---------- TEXT SECTION

Compared with existing methods, the GEE sample size method worked when deviations from assumed data distributions occurred. When cluster sizes were small, bias correction or increasing cluster sizes improved power.
The research team developed an R code to apply the GEE method.
Limitations
The new method assumes data to be missing at random. If data are not missing at random, the method may not work well. The study developed sample size estimation formulas only for stepped-wedge trials with a single intervention.
Conclusions and Relevance
The new sample size estimation method can accommodate different issues that arise from repeated measurements and attrition. Researchers can use the method when planning a stepped-wedge trial to improve the validity of results.
Future Research Needs
Future research could develop the method further for stepped-wedge trials with three or more interventions and address issues such as unequal length of follow-up.
Final Research Report
This project's final research report is expected to be available by December 2022.
Journal Citations
Related Journal Citations
Peer-Review Summary
Peer review of PCORI-funded research helps make sure the report presents complete, balanced, and useful information about the research. It also assesses how the project addressed PCORI’s Methodology Standards. During peer review, experts read a draft report of the research and provide comments about the report. These experts may include a scientist focused on the research topic, a specialist in research methods, a patient or caregiver, and a healthcare professional. These reviewers cannot have conflicts of interest with the study.

--------------------
---------- INPUT DATA

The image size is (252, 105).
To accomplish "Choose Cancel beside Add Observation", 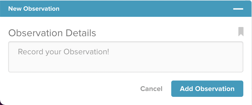I will click(151, 89).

--------------------

> TASKS FOR THIS EXERCISE
**a)** Retype the part of the stepped-wedge trial summary between "The research team" and "by December 2022.", inclusive.
**b)** According to the stepped-wedge trial summary, by when is the project's final research report expected to be available?
**c)** Write what comes next in the stepped-wedge trial summary, starting after its last sentence.

> ANSWERS PROVIDED
**a)**
The research team developed an R code to apply the GEE method.
Limitations
The new method assumes data to be missing at random. If data are not missing at random, the method may not work well. The study developed sample size estimation formulas only for stepped-wedge trials with a single intervention.
Conclusions and Relevance
The new sample size estimation method can accommodate different issues that arise from repeated measurements and attrition. Researchers can use the method when planning a stepped-wedge trial to improve the validity of results.
Future Research Needs
Future research could develop the method further for stepped-wedge trials with three or more interventions and address issues such as unequal length of follow-up.
Final Research Report
This project's final research report is expected to be available by December 2022.

**b)** By December 2022.

**c)**
The peer reviewers point out where the draft report may need revision. For example, they may suggest ways to improve descriptions of the conduct of the study or to clarify the connection between results and conclusions. Sometimes, awardees revise their draft reports twice or more to address all of the reviewers’ comments.
Peer reviewers commented and the researchers made changes or provided responses. Those comments and responses included the following:
- The reviewers noted that not all of the cross-sectional designs discussed in the report would result in all participants receiving the intervention, despite the researchers’ claims that this is a particular advantage of stepped-wedge research designs like those discussed in the report. The researchers revised the report to specify that all participants would receive the intervention only in closed-cohort, stepped-wedge trials where additional participants are not added to the cohort over time.
- The reviewers asked the researchers to describe further how suggestions from their stakeholder advisory panel tied into the sample size and analytic design research in this study. The researchers explained that stakeholder input was not necessarily directly related to sample size calculation or stepped-wedge methods, but to how this research could affect the timeliness or usefulness of study results.
- The reviewers questioned if the methods developed were based on independence estimating equations and the researchers were inconsistent in their acknowledgments of the potential limitations using this approach. The researchers clarified the report by referring to generalized estimating equations instead of independence estimating equations throughout. They also provided additional simulation results comparing their method using generalized estimating equations to other analytic methods and demonstrating that the researchers’ methods are robust, even in cases where the distribution of scores does not follow a normal distribution.